別に、皮肉が言いたいわけではありません。逆です。私たちにとって「日本の心」とは、具体的な食材やアイテムに宿るものではなく、それこそ自分たちのハートの中にあるものではないかと言いたいのです。コンピュータに例えるならOSのように、常に背後に隠れ、でも動作の全てを支配してる、そういうものではないかと思うのです。

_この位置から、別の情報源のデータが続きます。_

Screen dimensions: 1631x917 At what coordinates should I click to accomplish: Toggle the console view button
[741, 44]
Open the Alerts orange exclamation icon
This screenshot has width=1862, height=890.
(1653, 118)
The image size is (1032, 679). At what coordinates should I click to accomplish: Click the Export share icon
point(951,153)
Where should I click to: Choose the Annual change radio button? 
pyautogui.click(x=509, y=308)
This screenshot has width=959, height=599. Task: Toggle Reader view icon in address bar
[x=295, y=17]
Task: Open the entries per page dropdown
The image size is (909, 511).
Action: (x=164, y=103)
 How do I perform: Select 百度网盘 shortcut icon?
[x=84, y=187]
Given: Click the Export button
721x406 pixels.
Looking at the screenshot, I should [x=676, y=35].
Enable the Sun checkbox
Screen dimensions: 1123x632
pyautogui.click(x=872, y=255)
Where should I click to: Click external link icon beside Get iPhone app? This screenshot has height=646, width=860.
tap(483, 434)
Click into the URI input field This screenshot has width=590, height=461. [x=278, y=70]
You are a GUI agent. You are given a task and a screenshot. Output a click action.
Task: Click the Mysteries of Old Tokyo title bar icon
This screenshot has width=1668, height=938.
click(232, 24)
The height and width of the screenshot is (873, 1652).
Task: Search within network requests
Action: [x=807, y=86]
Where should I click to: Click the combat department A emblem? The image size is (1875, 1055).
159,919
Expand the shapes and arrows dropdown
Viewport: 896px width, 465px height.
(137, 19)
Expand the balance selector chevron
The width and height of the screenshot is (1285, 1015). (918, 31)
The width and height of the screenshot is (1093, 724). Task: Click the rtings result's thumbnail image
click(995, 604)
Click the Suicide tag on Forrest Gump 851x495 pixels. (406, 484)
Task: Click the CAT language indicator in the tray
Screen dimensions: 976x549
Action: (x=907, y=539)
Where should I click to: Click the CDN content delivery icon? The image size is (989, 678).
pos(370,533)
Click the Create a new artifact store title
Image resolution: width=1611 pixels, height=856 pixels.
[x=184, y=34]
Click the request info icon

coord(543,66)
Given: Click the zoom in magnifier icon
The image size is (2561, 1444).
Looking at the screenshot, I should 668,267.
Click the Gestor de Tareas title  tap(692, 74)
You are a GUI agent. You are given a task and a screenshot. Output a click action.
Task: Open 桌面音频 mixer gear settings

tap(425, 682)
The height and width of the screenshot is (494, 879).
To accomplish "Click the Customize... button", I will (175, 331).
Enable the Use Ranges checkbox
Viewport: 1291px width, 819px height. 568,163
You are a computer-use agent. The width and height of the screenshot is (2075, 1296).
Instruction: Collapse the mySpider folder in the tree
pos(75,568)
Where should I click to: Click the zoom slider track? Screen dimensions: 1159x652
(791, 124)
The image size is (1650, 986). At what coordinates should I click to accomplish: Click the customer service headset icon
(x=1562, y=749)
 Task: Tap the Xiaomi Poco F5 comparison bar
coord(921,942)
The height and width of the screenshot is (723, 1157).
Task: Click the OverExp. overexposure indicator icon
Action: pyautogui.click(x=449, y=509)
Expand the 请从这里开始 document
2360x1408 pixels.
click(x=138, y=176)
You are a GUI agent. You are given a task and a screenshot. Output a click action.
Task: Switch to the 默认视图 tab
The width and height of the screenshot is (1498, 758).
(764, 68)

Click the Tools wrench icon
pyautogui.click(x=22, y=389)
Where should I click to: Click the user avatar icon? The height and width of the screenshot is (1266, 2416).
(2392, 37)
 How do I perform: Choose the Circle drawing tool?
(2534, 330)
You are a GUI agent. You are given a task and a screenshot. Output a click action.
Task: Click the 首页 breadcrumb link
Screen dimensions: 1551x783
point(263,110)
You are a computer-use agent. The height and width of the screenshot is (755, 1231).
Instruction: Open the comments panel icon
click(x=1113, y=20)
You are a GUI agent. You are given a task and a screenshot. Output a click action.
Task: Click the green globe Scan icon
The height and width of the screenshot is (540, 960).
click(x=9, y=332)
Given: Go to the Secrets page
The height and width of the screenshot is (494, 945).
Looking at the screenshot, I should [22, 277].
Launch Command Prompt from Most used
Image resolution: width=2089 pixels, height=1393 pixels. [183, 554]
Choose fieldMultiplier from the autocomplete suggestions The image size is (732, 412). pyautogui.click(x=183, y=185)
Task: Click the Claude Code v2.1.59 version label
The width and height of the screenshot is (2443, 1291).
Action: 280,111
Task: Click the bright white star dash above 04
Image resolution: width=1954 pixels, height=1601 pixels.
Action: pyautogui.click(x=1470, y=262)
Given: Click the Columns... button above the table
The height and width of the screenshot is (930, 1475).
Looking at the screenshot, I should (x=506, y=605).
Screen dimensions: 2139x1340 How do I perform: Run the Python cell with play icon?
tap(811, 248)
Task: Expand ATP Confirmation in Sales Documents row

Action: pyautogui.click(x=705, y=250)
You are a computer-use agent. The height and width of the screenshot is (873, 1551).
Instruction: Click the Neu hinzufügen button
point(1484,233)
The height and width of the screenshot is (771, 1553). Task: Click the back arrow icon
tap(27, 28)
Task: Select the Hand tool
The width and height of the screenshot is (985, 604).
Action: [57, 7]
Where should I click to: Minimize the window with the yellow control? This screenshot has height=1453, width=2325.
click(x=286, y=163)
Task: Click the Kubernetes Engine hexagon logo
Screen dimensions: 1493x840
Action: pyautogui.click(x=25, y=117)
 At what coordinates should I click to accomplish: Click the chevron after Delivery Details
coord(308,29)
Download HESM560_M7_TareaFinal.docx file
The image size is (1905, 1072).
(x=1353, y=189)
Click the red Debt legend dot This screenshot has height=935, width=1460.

なので、私たちはどんな外来種も取り入れてしまう。日本のものにしてしまう。これは、野菜や食材のみならず、あらゆるフィールドで散見できる日本文化の特徴ではないでしょうか。
というわけで、ここで話は、ピラルクーです。
ピラルクー。アマゾン川に住む世界最大の淡水魚と言われてます。顔は鱧のように見えなくもないですが、体長は3m以上。中には4mとか5m級の奴もいるんだとか。一言でいえば、アマゾンの怪物というか、化け物という感じでしょうか。
何でそんな南米のおっかない魚の話をしてるかといえば、このピラルクーをブラジルの日本食店で使ってもらえるよう、現地で試食会が開かれたそうなんですよ。味付けはもちろん、和風。蒸し焼き、薄作り、吸い物、ペルー風セヴィッチ、から揚げの5種のメニューを用意したんだとか。
初のピラルクー試食会=和風な食べ方を提案 – ニッケイ新聞
アマゾン川の巨大魚と、和食。それだけ聞くと「無理です」と即答したくなります。しかしひょっとしたら、ほうれん草だって最初は「無理」だったかも知れないのです。ニンジンだって「ありえない」だったのかも知れないのです。ブラジルに根付いた「日本の心」が、見るからに大味そうなピラルクーを見事に料理する可能性は、ありえないとも限りません。
その料理法と食材が、もし日本へ「里帰り」したら。京都の料亭とかで「ピラルクーの揚げもんどす」とか「おピラのお造りどす」とか言うようになったら、楽しいと思いませんか。ああ全然思いませんか。失礼しました。